☆ ☆ ☆
The
Hitch-Hiker (1953) – I. Lupino
Two guys off for a fishing trip pick up a
hitcher who is wanted for murder. He forces them at gunpoint to drive through
Mexico to Santa Rosalia on the Gulf – a 500-mile journey. It’s tense all the way but there is nary a
chance for escape. Even at night, the
hitch-hiker seems awake because he’s got a partially paralyzed eye that never
closes. William Talman is brutal and
harsh as this thug. So, it’s a noir
set-up and the film is framed as though, it coulda been you who picked him
up. But on closer inspection, the noir
logic that dictates that one fatal mistake usually brings on a protagonist’s
doom does seem to be operating.
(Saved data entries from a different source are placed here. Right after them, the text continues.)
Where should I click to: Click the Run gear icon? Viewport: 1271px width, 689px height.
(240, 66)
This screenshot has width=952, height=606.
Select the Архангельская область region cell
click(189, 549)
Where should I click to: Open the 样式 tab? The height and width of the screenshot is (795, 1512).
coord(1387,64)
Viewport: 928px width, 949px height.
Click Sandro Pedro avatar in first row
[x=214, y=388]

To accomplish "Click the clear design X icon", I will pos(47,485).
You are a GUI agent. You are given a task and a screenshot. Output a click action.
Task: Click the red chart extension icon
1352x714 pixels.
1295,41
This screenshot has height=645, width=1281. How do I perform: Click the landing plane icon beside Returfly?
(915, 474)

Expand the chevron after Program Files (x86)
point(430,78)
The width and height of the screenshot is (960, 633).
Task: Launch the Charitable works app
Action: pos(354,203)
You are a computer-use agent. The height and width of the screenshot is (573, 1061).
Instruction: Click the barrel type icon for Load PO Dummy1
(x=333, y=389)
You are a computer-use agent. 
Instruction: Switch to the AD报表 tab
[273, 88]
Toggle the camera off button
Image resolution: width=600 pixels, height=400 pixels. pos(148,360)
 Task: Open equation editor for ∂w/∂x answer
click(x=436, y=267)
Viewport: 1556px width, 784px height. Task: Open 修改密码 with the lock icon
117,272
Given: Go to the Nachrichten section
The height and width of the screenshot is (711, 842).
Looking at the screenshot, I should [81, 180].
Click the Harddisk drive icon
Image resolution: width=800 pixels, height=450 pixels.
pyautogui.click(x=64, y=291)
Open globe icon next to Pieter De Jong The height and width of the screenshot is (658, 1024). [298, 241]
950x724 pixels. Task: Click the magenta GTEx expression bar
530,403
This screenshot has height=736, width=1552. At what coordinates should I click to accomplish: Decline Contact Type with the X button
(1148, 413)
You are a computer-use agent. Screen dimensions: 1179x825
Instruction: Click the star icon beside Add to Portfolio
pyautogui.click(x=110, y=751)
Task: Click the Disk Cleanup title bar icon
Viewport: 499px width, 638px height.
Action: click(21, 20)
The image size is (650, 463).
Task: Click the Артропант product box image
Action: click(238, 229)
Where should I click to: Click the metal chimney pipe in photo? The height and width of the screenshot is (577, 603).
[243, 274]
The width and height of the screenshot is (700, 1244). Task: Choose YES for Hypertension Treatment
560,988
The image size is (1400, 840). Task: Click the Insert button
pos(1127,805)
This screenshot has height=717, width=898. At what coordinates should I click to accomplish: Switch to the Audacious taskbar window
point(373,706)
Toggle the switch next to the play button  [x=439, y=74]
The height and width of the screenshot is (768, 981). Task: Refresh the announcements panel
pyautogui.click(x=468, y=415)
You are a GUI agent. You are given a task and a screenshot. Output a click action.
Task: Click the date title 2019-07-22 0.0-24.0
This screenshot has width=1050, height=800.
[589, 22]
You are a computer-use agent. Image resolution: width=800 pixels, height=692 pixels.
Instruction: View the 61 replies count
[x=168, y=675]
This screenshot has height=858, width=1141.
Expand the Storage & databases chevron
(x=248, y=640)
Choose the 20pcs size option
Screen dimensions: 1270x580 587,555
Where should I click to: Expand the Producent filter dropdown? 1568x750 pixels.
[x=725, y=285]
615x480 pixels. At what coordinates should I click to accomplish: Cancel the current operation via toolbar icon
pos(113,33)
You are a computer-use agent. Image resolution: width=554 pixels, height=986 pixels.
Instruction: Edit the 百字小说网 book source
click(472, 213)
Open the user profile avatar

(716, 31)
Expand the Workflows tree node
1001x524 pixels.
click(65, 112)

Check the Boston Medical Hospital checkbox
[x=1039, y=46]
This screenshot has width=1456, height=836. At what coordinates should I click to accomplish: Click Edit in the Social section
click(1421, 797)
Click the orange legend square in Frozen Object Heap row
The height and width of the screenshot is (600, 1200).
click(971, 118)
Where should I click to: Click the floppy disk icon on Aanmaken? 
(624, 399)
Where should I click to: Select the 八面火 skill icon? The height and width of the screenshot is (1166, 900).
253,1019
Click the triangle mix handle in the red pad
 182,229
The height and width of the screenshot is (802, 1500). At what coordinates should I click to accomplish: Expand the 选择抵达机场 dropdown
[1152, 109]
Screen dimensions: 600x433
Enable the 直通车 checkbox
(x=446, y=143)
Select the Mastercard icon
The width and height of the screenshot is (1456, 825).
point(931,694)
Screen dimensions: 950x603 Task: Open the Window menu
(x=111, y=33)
Instead
of heading straight to their fishing hole, Edmond O’Brien and Frank Lovejoy
take a detour to Mexicali for a drink and possibly some fun away from their
wives (O’Brien’s idea). Nothing happens
but if they hadn’t gone that way, they never would have met Talman. But, hell, who knows what sorts of missteps
lay before us, where the fickle finger of fate is always waiting to poke us in
the eye? Ida Lupino, a noir veteran in front of the camera, directed this
concise thriller.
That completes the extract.